之前 AMD 已經有發布了 CPU 版的 OpenCL 編譯器:Stream SDK 2.0 Beta 2,算是搶到第一個吧?而 nVidia 雖然滿早就有開始在進行建立自家 GPU 的 OpenCL 開發環境,但是一直是在封閉測試的階段;雖然只要註冊後,就可以取得,但是還是相對麻煩。
而在昨天(9/28),nVidia 終於將 OpenCL 的整個開發工具都公開了!而且,還包含了 Windows、Linux、Mac 三大平台∼在 nVidia OpenCL 的官方網站上,就有寫著:
NVIDIA has released the industry’s first publicly available OpenCL GPU drivers for Windows and Linux, as well as an OpenCL Visual Profiler and SDK code samples. Now available on the OpenCL downloads page.

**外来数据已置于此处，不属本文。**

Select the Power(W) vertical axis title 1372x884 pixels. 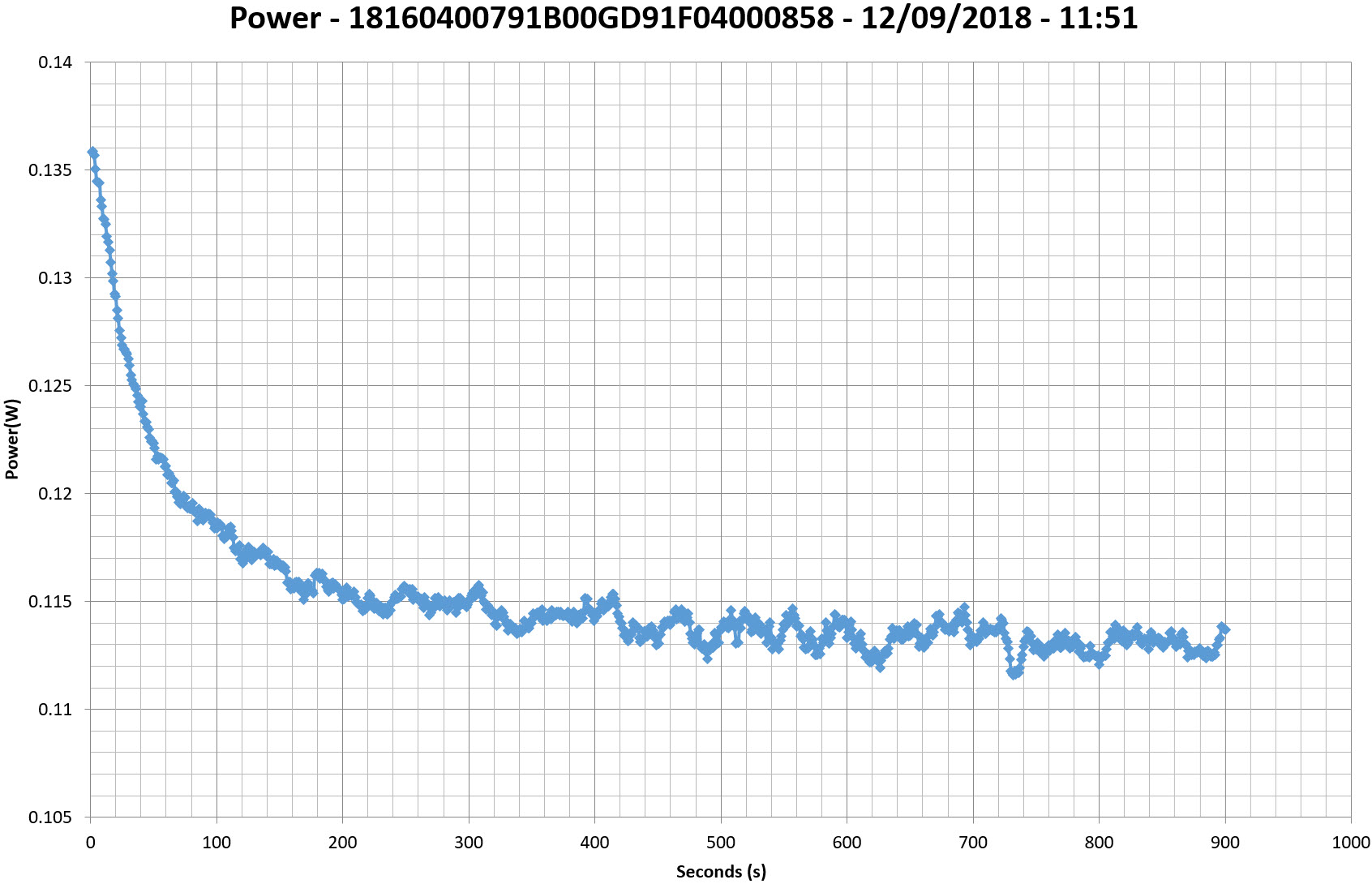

而下載頁面實際上是在:http://developer.nvidia.com/object/opencl-download.htm,內容包含了支援 OpenCL 的顯示卡驅動程式(Windows 上是 190.89 Beta,也支援 CUDA 2.3,不過不是最新的 191)、Visual Profiler、OpenCL 範例程式和《OpenCL Best Practices Guide》。
而 SDK 的名稱,nVidia 則是把檔名取成「gpucomputingsdk_2.3a」,再加上目前 CUDA SDK 安裝後也是顯示「NVIDIA GPU Computing SDK」,所以應該可以預期,之後的兩者應該會完全地整合在一起。實際上,目前 CUDA 應該是被 nVidia 當成一個 GPU 通用計算的架構,而 OpenCL 則是使用這個架構的一個實作;之後 Microsoft 的 Direct Compute,應該也會是類似的形式。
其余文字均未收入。